The first option is for the project or data owner to mint and host new URIs. It is then the responsibility of the data owner to maintain those URIs, keeping them stable and online.
Examples of namespaces that contributing projects used to mint their own URIs include:
https://mapoflondon.uvic.ca/
https://personography.1890s.ca/
https://anthologiagraeca.org/api/
If your project is not able to commit to minting and hosting URIs, then LINCS can mint them for you under the namespace http://id.lincsproject.ca/
.
Note that your data is going to end up with entities with the namespace http://id.lincsproject.ca/
because CIDOC CRM introduces intermediate nodes for events that do not have URIs elsewhere in LOD sources.
URIs in your Data
When multiple LINCS projects each use the same URI as an entity’s primary identifier, people will be able to easily view the merged version of those records in ResearchSpace and query each dataset to see the individual contributions. This shared use of primary URIs helps with the “linked-ness” of the linked data.
With that said, we do have projects that choose to use their own identifiers as the primary identifiers—even if the same entity is already in LINCS—so that their whole dataset is consistent. That choice is ultimately up to your research team.
Here are some examples of how URI found through entity matching can be added to your data, using Map of Early Modern London (MoEML) data as an illustrative sample:
Option 1
When we find an external URI for an entity, we use that as the primary identifier for that entity in LINCS. We then have two sub-choices for how the project specific URI could be used:
- Project URIs become the objects of owl:sameAs relationships:
<http://www.wikidata.org/entity/QYYY> owl:sameAs <https://mapoflondon.uvic.ca/XXX>
- Project URIs become identifiers for the entities:
<http://www.wikidata.org/entity/QYYY> crm:P1_is_identified_by <http://id.lincsproject.ca/AAA> .
<http://id.lincsproject.ca/AAA> rdf:type crm:E42_Identifier .
<http://id.lincsproject.ca/AAA> crm:P190_has_symbolic_content "FLEM1" .
<http://id.lincsproject.ca/AAA> crm:P2_has_type <http://id.lincsproject.ca/BBB> .
<http://id.lincsproject.ca/BBB> rdfs:label "Map of Early Modern London Project Identifier" .
When there is no existing URI for an entity from any authority source, we have two more choices:
- Use project URIs as the primary identifier
- Mint a LINCS URI and use that as the primary identifier and then connect to the project URI using one of the choices above
Option 2
Every person in the data would have a MoEML URI as the primary identifier for that entity.

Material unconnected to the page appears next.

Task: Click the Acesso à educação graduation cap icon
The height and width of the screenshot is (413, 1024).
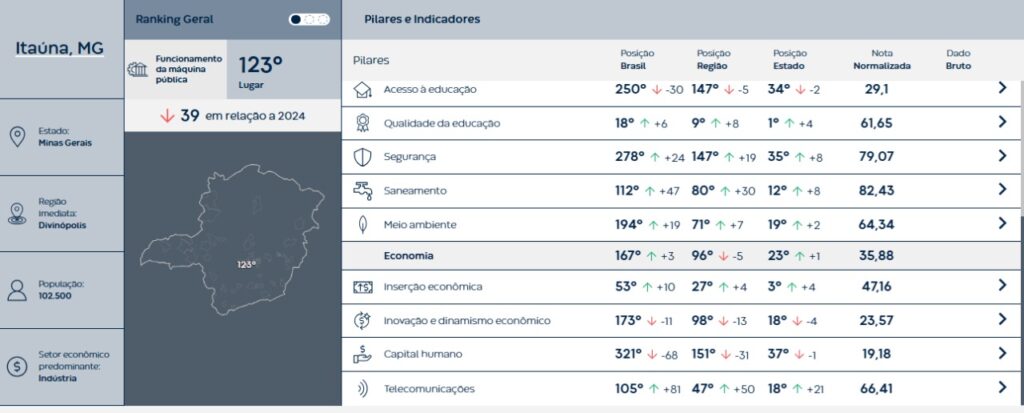Action: (361, 90)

We would connect those entities to their matched entities value using owl:sameAs:
<https://mapoflondon.uvic.ca/XXX> owl:sameAs <http://www.wikidata.org/entity/QYYY>
De-duplication within your Data
As explained in the Match Entities step, we recommend that you enhance your source data with internal unique identifiers for each entity before starting to match entities. These can be temporary identifiers that will be replaced before your data is published. The benefit is that if you extract entities from your text, match them, and put the new URIs into the source or transformed data then you will be able to easily put the new URIs in the correct locations.
Depending on your approach, having these internal identifiers can also help you de-duplicate your own data before you start matching it against external sources. If you do not de-duplicate your data first, then you will effectively still do that as long as you assign the same external URI to each occurrence of that entity in your data. The downside is that entity matching may take longer if you are looking up each instance of the same thing.
Placeholder URIs
Projects often do not have entity matching complete by the time we start setting up the code or tools to implement the rest of the transformation. In these cases, we introduce placeholder URIs that can be swapped out in the final data once we have all completed entity matching. LINCS, for example, uses the namespace http://temp.lincsproject.ca/
to represent a placeholder.